Dr. Thorson's Humor Scale



"You’ll be healthier if you lighten up. Our research has shown that those who score high on a multidimensional sense of humor scale have lower levels of depression and higher levels of purpose than those who score low in humor."

I'm not trying to presuppose that the humor scale is intent on relaying any sort of reliable information. I just see a glaring problem with the idea of telling the audience what the socially appropriate/beneficial response before they are measured. It's bad testing. Anyone who carries a doctorate would/should know this yet I digress-- even if all the items of measurement influence a biased positive answer.

But, as you can see, Columbo is perfectly depicted here for two reasons: (1) he's rubbing his brow in the classic facepalm.jpg fashion due to the massive failure of this scale, (2) he's iconic for the use of humor to diffuse a tense situation. It's not that I don't agree with what this scale is saying in terms of what humor, joy, and socially inherent behaviors (like laughter) are good for; I just don't agree with the validity of what this is trying to advertise. It's a bit misleading. It wreaks of silly girl magazines and hair-brained scheming.

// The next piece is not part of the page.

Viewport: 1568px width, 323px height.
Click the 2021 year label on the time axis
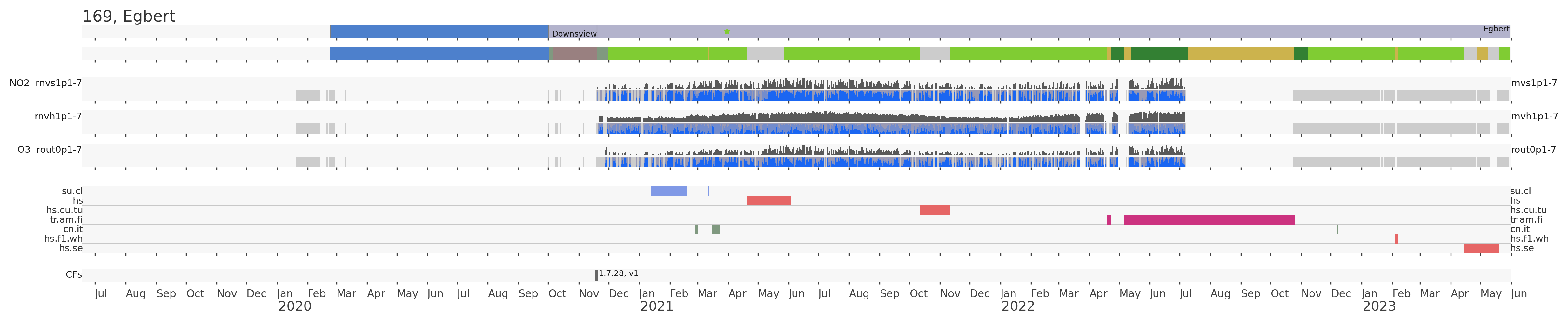coord(656,306)
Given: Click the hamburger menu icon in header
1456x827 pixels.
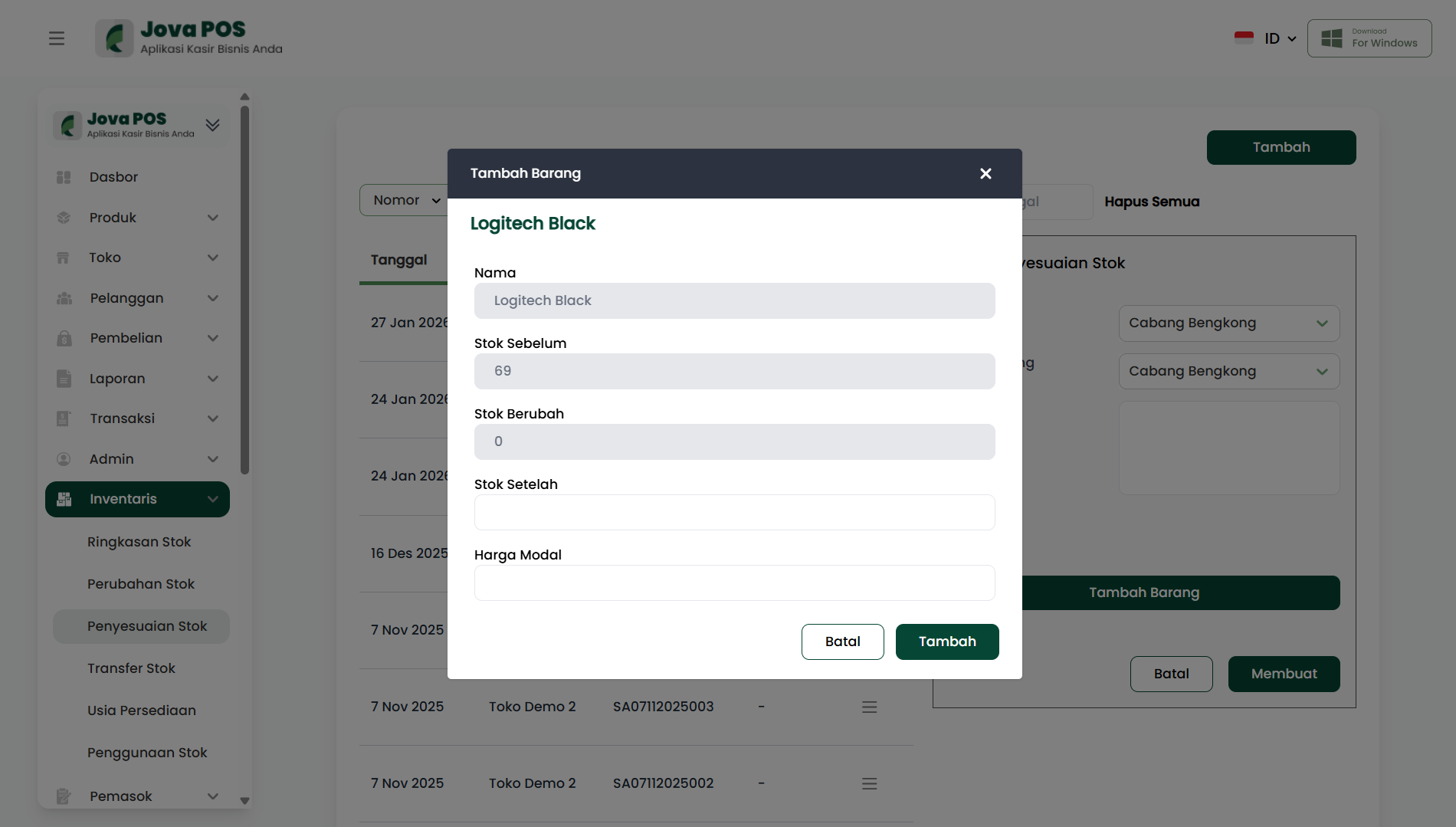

I scored 54/64 which apparently means:"you use humor sometimes, but perhaps you could learn to let yourself go and enjoy more variety." Hm. The thing is that I think people generally need to be sad every so often. It's a requirement of life and existence. You can't simply go around doing whatever you want, happy all the time; where would you know from happy if you're never sad? Sadness rectifies human perception and that means it is necessary for our lives. It's about understanding, not happiness. If you are depressed or stressed then it is a responsibility that falls on you to understand and resolve the issue(s). Happiness comes from this. Joy comes from this. Sadness begets happiness which begets sadness. This isn't philosophical, it's factual.